Expected classification: D3 / O1 / C1 → Prohibited (default) (unless the tool is explicitly approved for restricted data with DLP and privacy review).
Checks:
- Policy: clear “never paste restricted data into unapproved tools.”
- Controls: C‑D1/C‑D2 + DLP/secret guidance + incident reporting (C‑I1).
- 30‑day plan includes: approved tools register, DLP guidance/blocks, training + quiz.
Common gaps to look for:
- Not defining “Restricted” in plain terms (PII + secrets).
- No near‑miss reporting for copy/paste events.

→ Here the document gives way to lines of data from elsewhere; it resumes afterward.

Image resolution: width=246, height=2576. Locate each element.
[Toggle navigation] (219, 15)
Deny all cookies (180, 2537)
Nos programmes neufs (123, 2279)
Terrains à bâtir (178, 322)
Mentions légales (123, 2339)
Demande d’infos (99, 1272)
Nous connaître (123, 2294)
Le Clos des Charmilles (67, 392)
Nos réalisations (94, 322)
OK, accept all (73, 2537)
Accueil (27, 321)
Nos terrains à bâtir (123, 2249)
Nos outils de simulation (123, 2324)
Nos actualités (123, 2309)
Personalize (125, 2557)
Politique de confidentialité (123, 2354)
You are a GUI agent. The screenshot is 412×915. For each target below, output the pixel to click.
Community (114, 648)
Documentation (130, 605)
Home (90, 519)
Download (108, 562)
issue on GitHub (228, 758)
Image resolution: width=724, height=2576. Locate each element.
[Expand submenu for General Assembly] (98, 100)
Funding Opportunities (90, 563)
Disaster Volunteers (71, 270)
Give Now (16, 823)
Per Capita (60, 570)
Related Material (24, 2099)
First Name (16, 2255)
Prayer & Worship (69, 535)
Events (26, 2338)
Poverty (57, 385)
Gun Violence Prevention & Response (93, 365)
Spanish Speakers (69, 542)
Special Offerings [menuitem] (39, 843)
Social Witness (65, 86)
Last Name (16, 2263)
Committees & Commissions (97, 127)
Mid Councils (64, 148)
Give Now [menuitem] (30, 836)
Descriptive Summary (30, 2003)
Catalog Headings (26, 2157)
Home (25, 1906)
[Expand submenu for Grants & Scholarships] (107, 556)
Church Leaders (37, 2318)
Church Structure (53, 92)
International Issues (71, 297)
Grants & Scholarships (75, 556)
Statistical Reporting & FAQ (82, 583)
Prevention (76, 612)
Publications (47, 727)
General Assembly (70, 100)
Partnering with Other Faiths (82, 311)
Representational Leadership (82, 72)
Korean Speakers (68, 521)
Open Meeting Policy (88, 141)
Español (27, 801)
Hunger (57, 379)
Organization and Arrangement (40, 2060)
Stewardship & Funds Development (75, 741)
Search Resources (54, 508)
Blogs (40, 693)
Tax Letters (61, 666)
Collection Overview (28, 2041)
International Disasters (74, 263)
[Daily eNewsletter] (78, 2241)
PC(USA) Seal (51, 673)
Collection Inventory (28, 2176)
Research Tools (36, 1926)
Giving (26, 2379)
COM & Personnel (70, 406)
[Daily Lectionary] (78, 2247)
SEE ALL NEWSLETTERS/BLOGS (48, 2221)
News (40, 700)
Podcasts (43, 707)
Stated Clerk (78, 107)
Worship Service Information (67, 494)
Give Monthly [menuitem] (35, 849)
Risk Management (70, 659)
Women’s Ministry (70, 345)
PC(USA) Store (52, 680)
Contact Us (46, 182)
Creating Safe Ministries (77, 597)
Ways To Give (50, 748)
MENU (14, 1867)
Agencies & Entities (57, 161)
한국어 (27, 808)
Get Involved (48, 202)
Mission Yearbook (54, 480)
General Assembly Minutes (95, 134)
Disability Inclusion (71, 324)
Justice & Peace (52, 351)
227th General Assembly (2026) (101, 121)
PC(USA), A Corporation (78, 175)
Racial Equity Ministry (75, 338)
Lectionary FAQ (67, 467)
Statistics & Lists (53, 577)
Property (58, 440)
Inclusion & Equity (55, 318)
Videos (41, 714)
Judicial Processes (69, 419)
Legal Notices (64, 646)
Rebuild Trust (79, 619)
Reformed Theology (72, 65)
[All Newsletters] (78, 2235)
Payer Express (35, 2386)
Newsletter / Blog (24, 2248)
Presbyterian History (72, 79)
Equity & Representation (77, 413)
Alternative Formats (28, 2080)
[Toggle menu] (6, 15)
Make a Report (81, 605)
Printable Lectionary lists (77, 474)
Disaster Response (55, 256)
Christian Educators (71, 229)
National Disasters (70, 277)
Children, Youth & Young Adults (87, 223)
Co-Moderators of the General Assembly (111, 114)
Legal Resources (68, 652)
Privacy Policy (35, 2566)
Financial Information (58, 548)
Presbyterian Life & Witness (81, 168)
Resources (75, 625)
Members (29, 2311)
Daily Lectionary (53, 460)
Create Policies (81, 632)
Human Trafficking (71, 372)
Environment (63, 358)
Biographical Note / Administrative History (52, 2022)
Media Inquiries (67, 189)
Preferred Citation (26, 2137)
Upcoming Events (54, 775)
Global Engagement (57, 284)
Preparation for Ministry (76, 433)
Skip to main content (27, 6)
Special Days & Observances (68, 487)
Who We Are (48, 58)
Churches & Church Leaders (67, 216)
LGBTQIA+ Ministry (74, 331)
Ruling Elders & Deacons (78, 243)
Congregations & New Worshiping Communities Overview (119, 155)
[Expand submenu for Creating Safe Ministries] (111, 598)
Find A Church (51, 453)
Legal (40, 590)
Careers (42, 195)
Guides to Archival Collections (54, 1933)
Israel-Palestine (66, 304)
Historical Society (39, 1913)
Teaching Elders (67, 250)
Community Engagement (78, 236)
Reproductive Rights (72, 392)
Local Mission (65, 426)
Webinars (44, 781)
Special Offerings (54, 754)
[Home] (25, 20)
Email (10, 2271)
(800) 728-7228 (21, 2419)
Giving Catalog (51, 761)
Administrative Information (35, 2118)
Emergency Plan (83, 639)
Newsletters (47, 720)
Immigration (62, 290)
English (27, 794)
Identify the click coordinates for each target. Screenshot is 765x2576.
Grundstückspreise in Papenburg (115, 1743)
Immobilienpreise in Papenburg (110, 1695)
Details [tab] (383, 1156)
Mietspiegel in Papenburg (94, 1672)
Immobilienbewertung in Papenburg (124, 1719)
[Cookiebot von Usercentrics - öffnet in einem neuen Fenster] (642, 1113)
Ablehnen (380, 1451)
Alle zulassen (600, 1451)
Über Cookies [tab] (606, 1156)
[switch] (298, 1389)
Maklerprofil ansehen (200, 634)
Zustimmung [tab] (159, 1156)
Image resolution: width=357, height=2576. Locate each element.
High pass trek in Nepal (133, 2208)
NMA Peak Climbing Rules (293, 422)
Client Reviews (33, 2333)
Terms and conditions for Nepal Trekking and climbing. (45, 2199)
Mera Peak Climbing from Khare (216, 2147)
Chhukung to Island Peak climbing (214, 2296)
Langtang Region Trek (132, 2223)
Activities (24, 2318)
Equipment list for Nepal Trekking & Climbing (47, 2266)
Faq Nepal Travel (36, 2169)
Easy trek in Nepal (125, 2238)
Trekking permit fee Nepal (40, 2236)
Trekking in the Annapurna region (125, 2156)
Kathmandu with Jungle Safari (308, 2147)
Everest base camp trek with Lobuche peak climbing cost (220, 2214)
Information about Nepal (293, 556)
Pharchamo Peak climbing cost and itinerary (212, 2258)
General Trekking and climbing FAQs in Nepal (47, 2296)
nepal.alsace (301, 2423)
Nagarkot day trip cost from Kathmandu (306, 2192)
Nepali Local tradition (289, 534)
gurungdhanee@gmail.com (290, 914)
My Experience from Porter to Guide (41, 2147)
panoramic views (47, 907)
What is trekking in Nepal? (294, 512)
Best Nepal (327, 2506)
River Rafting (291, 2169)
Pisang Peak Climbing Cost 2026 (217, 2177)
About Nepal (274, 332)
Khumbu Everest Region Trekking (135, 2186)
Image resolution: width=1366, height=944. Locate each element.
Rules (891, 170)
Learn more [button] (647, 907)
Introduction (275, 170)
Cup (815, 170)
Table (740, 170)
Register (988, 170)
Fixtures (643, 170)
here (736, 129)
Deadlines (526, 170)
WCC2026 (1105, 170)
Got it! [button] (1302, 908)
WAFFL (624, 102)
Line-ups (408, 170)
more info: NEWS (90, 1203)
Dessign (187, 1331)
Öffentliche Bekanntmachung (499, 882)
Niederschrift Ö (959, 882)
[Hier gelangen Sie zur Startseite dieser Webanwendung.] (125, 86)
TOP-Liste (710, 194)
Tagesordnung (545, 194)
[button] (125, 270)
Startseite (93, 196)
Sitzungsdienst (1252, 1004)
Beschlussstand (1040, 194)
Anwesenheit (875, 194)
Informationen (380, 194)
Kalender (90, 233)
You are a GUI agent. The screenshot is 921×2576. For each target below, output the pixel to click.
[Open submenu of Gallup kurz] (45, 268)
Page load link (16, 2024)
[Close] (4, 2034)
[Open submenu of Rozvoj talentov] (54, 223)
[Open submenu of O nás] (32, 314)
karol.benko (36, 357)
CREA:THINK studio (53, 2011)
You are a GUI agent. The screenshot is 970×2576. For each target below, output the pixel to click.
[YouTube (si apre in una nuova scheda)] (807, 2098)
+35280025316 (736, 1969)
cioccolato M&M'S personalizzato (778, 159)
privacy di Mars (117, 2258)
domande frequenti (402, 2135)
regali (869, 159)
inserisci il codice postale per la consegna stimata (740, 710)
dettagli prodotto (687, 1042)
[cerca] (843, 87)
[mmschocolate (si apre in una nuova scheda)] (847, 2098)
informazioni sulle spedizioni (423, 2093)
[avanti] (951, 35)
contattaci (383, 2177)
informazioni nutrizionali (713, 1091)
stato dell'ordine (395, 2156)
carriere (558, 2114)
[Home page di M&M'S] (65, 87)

Scenario C — Hallucinated guidance causes customer harm
Description: Support uses AI to draft a response; model confidently suggests wrong troubleshooting steps, causing a customer outage.
Expected classification: D1–D2 / O1 / C1 → Conditional.
Checks:
- HITL required before sending (C‑H1).
- QA sampling and hallucination monitoring (C‑Q1) exists with metrics.
- Grounding rules exist (e.g., “must cite KB; if unsure, escalate”).
- Incident response includes “AI incident” definition and post‑incident review (C‑I1/C‑I2).
Common gaps to look for:
- No measurable threshold for unacceptable hallucination rate.
- No kill‑switch / rollback runbook (C‑I3) or unclear ownership.
- No feedback loop to improve KB/prompting.